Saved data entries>
# # #

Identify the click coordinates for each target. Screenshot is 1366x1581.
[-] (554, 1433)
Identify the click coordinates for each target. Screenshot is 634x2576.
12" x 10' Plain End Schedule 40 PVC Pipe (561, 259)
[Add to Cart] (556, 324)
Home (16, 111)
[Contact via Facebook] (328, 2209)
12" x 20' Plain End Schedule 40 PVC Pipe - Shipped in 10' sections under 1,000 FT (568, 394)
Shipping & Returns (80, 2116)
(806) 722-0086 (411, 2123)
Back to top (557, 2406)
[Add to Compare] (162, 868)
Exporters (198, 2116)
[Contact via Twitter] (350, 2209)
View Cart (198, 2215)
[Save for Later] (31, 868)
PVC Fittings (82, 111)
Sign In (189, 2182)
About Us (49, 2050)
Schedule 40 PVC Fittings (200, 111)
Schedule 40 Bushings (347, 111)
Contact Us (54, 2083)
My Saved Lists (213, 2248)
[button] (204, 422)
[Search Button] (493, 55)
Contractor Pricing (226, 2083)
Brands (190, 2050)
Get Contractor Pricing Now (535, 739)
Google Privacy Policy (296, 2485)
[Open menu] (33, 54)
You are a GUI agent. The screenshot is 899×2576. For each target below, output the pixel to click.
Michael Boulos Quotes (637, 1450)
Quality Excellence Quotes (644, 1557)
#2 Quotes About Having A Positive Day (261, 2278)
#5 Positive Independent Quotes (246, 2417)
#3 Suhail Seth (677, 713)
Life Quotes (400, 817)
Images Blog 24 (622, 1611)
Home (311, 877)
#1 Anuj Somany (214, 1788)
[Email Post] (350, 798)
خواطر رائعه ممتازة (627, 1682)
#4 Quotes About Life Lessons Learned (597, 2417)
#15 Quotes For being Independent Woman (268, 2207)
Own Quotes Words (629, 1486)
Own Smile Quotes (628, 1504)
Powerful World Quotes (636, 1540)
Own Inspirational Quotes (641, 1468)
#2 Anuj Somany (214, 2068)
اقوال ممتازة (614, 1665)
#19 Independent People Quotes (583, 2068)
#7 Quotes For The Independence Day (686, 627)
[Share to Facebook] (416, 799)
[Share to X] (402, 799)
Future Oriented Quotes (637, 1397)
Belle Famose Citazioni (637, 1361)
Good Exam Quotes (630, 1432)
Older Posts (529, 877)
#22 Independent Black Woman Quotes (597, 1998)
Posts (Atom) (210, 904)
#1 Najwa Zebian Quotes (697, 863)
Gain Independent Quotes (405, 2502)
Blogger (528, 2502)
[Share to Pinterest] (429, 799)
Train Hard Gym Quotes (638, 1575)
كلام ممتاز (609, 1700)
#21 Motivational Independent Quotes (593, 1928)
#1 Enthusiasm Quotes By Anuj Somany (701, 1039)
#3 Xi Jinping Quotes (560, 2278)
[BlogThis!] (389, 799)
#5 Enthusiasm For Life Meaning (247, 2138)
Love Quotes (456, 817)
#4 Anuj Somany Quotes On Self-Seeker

# # #

Exercise>
In the data above, retype exactly and only the lines between the one holding "#7 Quotes For The Independence Day (686, 627)" and the one holding "Gain Independent Quotes (405, 2502)", inclusive.

Exercise result>
#7 Quotes For The Independence Day (686, 627)
[Share to Facebook] (416, 799)
[Share to X] (402, 799)
Future Oriented Quotes (637, 1397)
Belle Famose Citazioni (637, 1361)
Good Exam Quotes (630, 1432)
Older Posts (529, 877)
#22 Independent Black Woman Quotes (597, 1998)
Posts (Atom) (210, 904)
#1 Najwa Zebian Quotes (697, 863)
Gain Independent Quotes (405, 2502)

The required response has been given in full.